▸ **Aim of the task**: Whenever a line in the data holds the string "computer", pull that line out.

Collected data entries:
______________________________
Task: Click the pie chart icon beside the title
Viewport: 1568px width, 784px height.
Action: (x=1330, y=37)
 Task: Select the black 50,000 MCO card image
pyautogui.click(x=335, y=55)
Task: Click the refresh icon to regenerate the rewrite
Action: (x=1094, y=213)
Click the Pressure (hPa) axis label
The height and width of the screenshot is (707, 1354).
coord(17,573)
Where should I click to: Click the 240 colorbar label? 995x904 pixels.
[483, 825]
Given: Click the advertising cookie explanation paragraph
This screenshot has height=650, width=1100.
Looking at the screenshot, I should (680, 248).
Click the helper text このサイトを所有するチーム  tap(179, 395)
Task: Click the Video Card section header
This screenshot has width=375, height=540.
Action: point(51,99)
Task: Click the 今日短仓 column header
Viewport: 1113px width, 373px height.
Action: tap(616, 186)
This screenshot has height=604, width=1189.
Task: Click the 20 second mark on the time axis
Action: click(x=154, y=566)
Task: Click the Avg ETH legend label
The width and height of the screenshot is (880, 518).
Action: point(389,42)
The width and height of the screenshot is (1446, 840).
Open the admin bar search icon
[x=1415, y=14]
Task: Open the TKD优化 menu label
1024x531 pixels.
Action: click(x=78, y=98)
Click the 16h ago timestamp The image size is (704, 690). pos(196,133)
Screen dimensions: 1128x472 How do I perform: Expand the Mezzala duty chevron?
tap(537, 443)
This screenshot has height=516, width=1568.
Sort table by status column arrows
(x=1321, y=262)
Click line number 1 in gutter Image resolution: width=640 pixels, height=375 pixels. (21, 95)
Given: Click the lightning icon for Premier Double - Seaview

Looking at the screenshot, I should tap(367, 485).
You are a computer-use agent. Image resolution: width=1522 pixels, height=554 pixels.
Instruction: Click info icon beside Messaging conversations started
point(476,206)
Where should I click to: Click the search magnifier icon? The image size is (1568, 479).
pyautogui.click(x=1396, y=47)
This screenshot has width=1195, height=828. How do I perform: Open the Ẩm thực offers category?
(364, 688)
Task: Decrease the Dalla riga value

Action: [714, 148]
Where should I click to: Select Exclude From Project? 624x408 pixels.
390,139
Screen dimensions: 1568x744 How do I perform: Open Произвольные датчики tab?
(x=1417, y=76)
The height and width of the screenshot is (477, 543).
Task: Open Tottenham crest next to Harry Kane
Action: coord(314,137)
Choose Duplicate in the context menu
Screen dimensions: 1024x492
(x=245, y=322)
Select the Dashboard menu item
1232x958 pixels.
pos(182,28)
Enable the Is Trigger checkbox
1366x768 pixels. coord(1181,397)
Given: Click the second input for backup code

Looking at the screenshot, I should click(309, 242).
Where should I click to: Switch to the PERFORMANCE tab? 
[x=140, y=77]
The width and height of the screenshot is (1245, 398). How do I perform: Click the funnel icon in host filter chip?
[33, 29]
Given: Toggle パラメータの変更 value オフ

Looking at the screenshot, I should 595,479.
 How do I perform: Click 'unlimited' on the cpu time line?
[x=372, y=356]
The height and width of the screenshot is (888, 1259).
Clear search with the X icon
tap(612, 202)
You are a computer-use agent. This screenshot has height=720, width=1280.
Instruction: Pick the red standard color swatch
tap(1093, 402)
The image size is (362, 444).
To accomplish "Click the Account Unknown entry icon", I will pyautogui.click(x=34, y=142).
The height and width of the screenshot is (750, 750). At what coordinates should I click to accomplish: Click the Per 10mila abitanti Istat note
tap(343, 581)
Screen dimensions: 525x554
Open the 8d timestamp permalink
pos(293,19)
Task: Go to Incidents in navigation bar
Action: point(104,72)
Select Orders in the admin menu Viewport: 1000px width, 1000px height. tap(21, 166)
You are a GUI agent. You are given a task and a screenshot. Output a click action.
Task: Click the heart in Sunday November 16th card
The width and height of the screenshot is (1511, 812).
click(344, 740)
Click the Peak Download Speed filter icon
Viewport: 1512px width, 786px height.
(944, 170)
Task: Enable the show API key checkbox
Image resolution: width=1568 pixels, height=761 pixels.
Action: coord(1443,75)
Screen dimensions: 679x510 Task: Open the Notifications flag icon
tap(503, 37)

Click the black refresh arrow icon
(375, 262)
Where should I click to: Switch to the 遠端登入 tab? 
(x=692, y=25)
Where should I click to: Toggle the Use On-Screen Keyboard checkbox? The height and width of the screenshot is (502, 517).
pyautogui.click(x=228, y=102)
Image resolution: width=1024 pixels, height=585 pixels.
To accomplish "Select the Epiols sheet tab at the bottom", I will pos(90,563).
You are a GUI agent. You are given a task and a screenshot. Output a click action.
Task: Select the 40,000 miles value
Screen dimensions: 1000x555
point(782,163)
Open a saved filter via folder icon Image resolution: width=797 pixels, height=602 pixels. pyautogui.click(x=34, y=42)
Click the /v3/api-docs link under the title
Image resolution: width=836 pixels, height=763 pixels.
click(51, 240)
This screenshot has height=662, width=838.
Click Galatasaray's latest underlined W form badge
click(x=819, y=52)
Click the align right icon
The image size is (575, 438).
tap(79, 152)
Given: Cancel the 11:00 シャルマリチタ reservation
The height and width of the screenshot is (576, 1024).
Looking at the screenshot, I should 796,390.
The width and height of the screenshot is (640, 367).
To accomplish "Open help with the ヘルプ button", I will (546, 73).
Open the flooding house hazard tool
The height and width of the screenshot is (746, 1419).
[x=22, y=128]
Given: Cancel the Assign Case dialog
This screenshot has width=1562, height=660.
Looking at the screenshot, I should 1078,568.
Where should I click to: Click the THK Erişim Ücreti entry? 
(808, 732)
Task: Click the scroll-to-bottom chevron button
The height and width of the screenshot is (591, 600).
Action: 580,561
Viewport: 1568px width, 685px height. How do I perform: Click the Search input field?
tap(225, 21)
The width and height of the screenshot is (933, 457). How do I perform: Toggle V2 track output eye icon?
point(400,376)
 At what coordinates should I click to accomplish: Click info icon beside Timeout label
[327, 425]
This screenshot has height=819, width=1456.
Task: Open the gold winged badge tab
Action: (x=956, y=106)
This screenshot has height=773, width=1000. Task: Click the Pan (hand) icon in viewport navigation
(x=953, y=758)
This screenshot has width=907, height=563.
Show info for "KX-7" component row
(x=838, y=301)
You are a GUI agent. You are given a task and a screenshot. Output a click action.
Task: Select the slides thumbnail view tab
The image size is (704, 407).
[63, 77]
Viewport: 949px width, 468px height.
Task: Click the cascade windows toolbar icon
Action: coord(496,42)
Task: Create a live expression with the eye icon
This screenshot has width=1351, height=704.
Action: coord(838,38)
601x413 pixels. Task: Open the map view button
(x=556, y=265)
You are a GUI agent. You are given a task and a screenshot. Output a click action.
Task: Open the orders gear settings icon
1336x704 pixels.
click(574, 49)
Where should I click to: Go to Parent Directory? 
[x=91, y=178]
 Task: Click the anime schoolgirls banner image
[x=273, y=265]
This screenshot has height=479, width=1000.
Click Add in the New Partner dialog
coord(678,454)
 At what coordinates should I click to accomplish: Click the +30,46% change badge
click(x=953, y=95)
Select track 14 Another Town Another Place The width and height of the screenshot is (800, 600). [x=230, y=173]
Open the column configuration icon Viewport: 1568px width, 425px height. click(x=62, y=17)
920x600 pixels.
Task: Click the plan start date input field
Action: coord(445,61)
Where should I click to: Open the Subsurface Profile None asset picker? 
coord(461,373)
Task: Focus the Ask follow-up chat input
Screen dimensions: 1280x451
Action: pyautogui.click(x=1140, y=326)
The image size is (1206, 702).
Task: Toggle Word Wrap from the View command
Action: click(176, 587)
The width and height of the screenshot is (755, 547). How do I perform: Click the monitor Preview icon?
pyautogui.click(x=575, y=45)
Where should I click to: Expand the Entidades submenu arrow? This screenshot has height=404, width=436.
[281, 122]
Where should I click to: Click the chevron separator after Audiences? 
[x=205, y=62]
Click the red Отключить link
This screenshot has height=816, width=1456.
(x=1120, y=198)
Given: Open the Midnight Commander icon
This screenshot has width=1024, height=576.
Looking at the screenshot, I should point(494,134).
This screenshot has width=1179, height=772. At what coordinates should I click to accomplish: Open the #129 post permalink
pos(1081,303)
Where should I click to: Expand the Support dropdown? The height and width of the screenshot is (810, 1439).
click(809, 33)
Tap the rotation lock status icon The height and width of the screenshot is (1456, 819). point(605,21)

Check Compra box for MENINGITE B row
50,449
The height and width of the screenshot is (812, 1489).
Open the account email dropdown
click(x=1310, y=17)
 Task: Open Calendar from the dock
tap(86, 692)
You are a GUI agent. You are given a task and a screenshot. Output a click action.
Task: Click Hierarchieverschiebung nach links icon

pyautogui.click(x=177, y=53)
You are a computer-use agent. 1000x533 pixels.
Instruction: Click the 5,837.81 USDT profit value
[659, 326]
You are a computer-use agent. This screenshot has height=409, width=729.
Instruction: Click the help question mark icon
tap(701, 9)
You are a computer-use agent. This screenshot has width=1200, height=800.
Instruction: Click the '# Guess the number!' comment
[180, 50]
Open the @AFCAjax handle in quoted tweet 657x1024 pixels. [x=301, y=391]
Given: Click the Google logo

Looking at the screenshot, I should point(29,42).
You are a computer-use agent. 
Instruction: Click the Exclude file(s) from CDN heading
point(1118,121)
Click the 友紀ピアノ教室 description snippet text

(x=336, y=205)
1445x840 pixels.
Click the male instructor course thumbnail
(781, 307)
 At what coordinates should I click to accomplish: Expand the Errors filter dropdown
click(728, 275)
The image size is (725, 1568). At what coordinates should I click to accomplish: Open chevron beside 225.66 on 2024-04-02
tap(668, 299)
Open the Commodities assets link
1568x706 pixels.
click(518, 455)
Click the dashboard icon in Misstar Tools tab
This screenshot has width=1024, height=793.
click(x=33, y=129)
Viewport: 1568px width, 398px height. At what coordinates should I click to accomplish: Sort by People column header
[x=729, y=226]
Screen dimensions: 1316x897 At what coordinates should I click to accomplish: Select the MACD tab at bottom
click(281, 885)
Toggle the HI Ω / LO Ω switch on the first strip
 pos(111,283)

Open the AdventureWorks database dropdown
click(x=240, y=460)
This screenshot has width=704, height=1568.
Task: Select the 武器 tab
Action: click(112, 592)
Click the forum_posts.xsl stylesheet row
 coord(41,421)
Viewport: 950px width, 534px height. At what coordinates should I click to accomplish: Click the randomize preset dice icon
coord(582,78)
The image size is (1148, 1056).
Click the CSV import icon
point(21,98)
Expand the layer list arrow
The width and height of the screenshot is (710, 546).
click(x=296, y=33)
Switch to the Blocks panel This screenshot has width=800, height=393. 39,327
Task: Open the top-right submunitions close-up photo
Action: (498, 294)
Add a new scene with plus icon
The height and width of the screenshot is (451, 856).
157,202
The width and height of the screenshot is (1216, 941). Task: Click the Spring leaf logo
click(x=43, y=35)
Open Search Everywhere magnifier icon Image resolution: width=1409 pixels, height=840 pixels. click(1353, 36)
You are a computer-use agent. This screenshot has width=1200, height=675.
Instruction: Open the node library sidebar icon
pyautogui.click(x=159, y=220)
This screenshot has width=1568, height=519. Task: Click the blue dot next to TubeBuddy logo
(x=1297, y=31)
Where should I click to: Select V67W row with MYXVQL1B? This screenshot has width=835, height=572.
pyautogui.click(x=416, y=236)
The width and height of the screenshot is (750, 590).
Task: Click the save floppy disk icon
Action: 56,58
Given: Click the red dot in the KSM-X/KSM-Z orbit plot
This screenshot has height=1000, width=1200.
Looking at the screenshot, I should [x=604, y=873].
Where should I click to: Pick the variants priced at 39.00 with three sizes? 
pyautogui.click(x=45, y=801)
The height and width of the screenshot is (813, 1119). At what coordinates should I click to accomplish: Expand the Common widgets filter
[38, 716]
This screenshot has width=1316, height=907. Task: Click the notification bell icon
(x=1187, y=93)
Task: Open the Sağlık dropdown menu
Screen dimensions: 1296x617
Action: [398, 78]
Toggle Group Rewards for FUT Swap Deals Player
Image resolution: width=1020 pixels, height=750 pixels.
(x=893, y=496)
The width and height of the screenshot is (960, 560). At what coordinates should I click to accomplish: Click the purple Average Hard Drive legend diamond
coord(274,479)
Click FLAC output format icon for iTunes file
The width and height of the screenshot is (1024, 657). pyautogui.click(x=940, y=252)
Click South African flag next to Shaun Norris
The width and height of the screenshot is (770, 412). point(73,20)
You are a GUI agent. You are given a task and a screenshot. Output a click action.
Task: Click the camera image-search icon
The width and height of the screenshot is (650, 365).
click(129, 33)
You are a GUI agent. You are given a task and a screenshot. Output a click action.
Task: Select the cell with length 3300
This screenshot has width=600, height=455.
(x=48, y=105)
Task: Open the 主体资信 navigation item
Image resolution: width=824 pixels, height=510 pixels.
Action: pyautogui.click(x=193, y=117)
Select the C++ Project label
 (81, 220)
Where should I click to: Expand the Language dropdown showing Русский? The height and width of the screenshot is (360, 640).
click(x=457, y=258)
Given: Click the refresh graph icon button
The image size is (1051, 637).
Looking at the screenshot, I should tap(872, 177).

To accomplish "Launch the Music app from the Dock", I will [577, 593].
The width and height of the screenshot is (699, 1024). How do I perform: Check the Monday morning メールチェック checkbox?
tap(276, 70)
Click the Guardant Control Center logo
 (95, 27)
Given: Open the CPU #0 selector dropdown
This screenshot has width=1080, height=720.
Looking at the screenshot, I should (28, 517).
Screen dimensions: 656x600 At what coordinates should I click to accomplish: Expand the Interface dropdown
______________________________
▸ **Response to the exercise**:
You are a computer-use agent. Image resolution: width=1522 pixels, height=554 pixels.
You are a computer-use agent. This screenshot has height=720, width=1280.
You are a computer-use agent. 1000x533 pixels.
You are a computer-use agent. This screenshot has height=409, width=729.
You are a computer-use agent. This screenshot has width=1200, height=800.
You are a computer-use agent. 
You are a computer-use agent. This screenshot has width=1200, height=675.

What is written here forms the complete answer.